Stored records:
◆ ◆ ◆

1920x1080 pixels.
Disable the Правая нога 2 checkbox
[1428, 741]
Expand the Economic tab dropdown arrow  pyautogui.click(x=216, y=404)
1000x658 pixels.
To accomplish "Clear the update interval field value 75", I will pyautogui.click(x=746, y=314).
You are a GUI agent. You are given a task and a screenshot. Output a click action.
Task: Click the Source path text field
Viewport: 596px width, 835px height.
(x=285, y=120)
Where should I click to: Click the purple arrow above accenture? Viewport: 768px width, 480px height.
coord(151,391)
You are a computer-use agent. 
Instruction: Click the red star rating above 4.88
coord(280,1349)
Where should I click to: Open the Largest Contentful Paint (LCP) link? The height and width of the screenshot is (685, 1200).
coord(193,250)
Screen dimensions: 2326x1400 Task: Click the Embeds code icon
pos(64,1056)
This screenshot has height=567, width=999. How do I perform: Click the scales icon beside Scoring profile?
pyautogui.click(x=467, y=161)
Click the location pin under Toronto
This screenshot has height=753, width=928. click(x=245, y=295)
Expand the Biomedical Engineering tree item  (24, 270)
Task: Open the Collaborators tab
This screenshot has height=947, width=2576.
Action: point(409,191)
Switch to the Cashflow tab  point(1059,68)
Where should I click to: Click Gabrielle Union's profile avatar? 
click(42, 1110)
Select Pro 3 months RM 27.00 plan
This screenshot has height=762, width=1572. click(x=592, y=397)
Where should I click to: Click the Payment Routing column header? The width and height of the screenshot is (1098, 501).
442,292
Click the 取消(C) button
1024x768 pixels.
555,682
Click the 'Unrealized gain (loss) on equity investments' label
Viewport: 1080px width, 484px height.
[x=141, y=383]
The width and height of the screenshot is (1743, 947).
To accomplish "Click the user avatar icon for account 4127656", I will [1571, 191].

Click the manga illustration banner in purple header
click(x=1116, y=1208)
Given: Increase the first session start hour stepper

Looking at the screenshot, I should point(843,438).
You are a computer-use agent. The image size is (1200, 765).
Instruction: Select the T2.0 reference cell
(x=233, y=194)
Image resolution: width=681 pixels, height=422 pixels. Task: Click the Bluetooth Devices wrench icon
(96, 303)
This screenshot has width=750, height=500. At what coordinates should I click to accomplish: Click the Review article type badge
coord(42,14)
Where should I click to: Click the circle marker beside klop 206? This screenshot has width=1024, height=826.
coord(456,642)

◆ ◆ ◆

• _What is required_: Output the lines above as a JSON list of strings, one string per line, leaving out blank lines.

• _The result_:
[
  "1920x1080 pixels.",
  "Disable the Правая нога 2 checkbox",
  "[1428, 741]",
  "Expand the Economic tab dropdown arrow  pyautogui.click(x=216, y=404)",
  "1000x658 pixels.",
  "To accomplish \"Clear the update interval field value 75\", I will pyautogui.click(x=746, y=314).",
  "You are a GUI agent. You are given a task and a screenshot. Output a click action.",
  "Task: Click the Source path text field",
  "Viewport: 596px width, 835px height.",
  "(x=285, y=120)",
  "Where should I click to: Click the purple arrow above accenture? Viewport: 768px width, 480px height.",
  "coord(151,391)",
  "You are a computer-use agent. ",
  "Instruction: Click the red star rating above 4.88",
  "coord(280,1349)",
  "Where should I click to: Open the Largest Contentful Paint (LCP) link? The height and width of the screenshot is (685, 1200).",
  "coord(193,250)",
  "Screen dimensions: 2326x1400 Task: Click the Embeds code icon",
  "pos(64,1056)",
  "This screenshot has height=567, width=999. How do I perform: Click the scales icon beside Scoring profile?",
  "pyautogui.click(x=467, y=161)",
  "Click the location pin under Toronto",
  "This screenshot has height=753, width=928. click(x=245, y=295)",
  "Expand the Biomedical Engineering tree item  (24, 270)",
  "Task: Open the Collaborators tab",
  "This screenshot has height=947, width=2576.",
  "Action: point(409,191)",
  "Switch to the Cashflow tab  point(1059,68)",
  "Where should I click to: Click Gabrielle Union's profile avatar? ",
  "click(42, 1110)",
  "Select Pro 3 months RM 27.00 plan",
  "This screenshot has height=762, width=1572. click(x=592, y=397)",
  "Where should I click to: Click the Payment Routing column header? The width and height of the screenshot is (1098, 501).",
  "442,292",
  "Click the 取消(C) button",
  "1024x768 pixels.",
  "555,682",
  "Click the 'Unrealized gain (loss) on equity investments' label",
  "Viewport: 1080px width, 484px height.",
  "[x=141, y=383]",
  "The width and height of the screenshot is (1743, 947).",
  "To accomplish \"Click the user avatar icon for account 4127656\", I will [1571, 191].",
  "Click the manga illustration banner in purple header",
  "click(x=1116, y=1208)",
  "Given: Increase the first session start hour stepper",
  "Looking at the screenshot, I should point(843,438).",
  "You are a computer-use agent. The image size is (1200, 765).",
  "Instruction: Select the T2.0 reference cell",
  "(x=233, y=194)",
  "Image resolution: width=681 pixels, height=422 pixels. Task: Click the Bluetooth Devices wrench icon",
  "(96, 303)",
  "This screenshot has width=750, height=500. At what coordinates should I click to accomplish: Click the Review article type badge",
  "coord(42,14)",
  "Where should I click to: Click the circle marker beside klop 206? This screenshot has width=1024, height=826.",
  "coord(456,642)"
]